As duas garrafas de Coca-Cola à frente do jogador em sua coletiva de imprensa davam a conotação de que ele bebe Coca-Cola. Pelo jeito ele não bebe e tem o direito de tirá-las da sua frente defronte às câmeras de TV.

Muito se falou sobre o direito dos patrocinadores do evento, sobre o fato de que a presença das garrafas de Coca-Cola naquela coletiva não era por acaso, mas obviamente por previsão do contrato de patrocínio entre a empresa e a UEFA e que caberia a Cristiano Ronaldo respeitá-lo.

Chegaram a argumentar que os altos salários de celebridades esportivas como CR7 só existem em razão dos patrocínios aos atletas e aos eventos. Raciocínio apressado que leva a crer teria sido Cristiano Ronaldo ingrato com a Coca-Cola.

CR7 na coletiva da semana passada, na Eurocopa (Montagem/ Reprodução)

Nada disso. Assim como há o direito da empresa de ter seu contrato respeitado, há o direito do atleta de não desejar passar a imagem de que bebe Coca-Cola.

O que aconteceu, a meu ver muito salutar, foi um basta dado por um gênio, neste caso da bola, e só os gênios mudam paradigmas, a uma vinculação forçada da figura pública e ídolo ao ato de consumir determinado produto.

Para quem não se lembra, não faz muito tempo que as bebidas postas à mesa em coletivas de imprensa de jogadores de futebol eram para eles beberem durante a entrevista. Só isso. Restringiam-se a água mineral em garrafa ou copo.

Aí um gênio, de novo eles, transmutou a gentileza em produto e passou a vender o enquadramento pelas câmeras de TV das mesas de coletivas de imprensa. A partir daí a água mineral na mesa deixou ser mera gentileza do anfitrião e só está lá se alguém pagar. Caso contrário, querendo beber água durante a entrevista, o entrevistado terá que pedir ou, o que é mais comum, levá-la consigo ao se sentar para as perguntas.

Aquele monte de copinhos de água, muitos abertos, um ou outro derrubado, outros imaculados, é coisa do passado. Mas que existiu, existiu.

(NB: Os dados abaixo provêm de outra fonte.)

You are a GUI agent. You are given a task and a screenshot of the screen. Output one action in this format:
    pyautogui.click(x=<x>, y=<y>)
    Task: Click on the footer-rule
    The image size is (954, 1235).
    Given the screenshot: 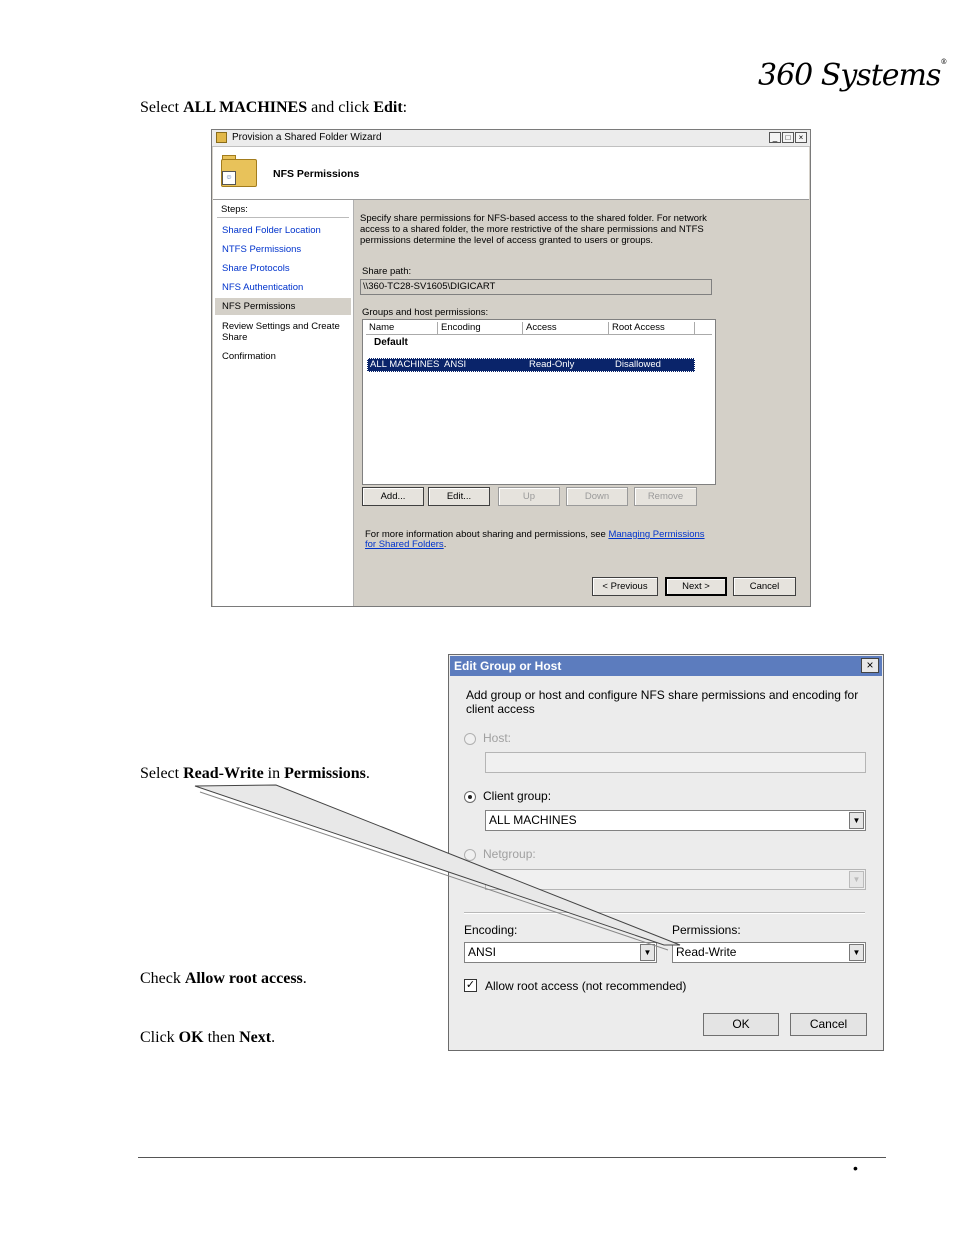 What is the action you would take?
    pyautogui.click(x=512, y=1158)
     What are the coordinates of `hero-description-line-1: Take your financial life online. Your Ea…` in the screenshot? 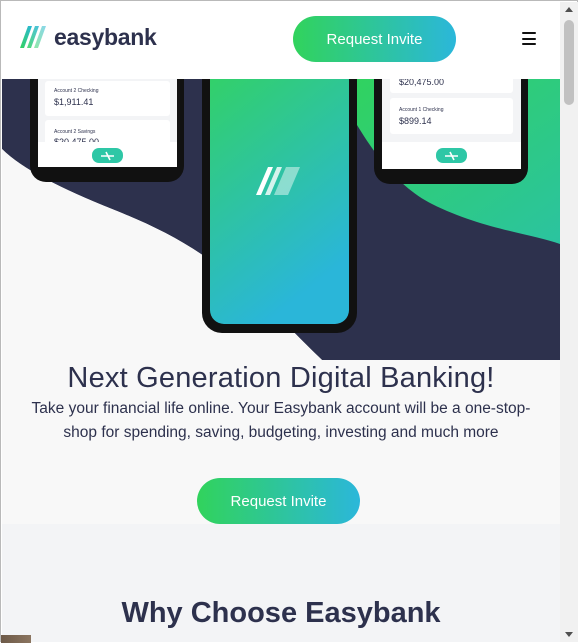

E é aí que está. A memória de quem já passou dos 30 anos guarda, ainda que de forma inconsciente, os copinhos de água mineral que eram colocados como gesto de boa educação com o entrevistado.

Não é demais lembrar que servir algo para beber não se dá apenas em coletivas de imprensa de jogadores de futebol, tampouco somente em contexto esportivo. Ao entrevistado em talks show de rádio ou TV, serve-se água, café ou o que mais o convidado quiser beber. Assim como numa entrevista de emprego, numa reunião e até em CPI como temos visto ultimamente.

A bebida à frente de alguém em público pressupõe que a pessoa aceitou beber aquilo. E pior, talvez tenha sido ela que pediu a bebida.

Isso vem do costume universal de perguntar o que se gostaria de beber sempre que alguém nos visita.

Qualquer bebida, portanto, vista numa mesa de coletiva de imprensa à frente do entrevistado passa aos telespectadores a imagem de que o líquido está ali para ele beber e, como dito, de que a bebida estaria ali a pedido dela.

É quase uma mensagem subliminar. Diz muito mais que a marca estampada na vestimenta do atleta ou nos painéis de publicidade ao fundo dessas coletivas de imprensa.

A marca Coca-Cola na camiseta do Cristiano Ronaldo é publicidade entendida como patrocínio do time no qual ele joga. E tudo certo. A garrafa da bebida na frente dele durante uma entrevista não se limita a ser entendida como mera exposição de marca. É vista por muita gente como a bebida que ele está bebendo durante a entrevista e quiçá ele mesmo pediu lhe fosse servida.

Cristiano Ronaldo se tocou e de supetão, bem ao seu estilo, tirou as duas garrafas da entrevista e pediu a quem estava assistindo que bebesse água.

Afastou qualquer dúvida de que aquelas garrafas seriam dele. Simples assim.

O respeito ao contrato? Os contratos das federações com os patrocinadores para a realização de seus eventos não costumam envolver os jogadores, apenas tratam da previsão de quais bebidas estarão disponíveis nas coletivas de imprensa. Por isso, do ponto de vista jurídico, não há o que se falar sobre infração de contrato por parte do Cristiano Ronaldo.

Ele apenas exerceu seu sagrado direito à liberdade de escolha.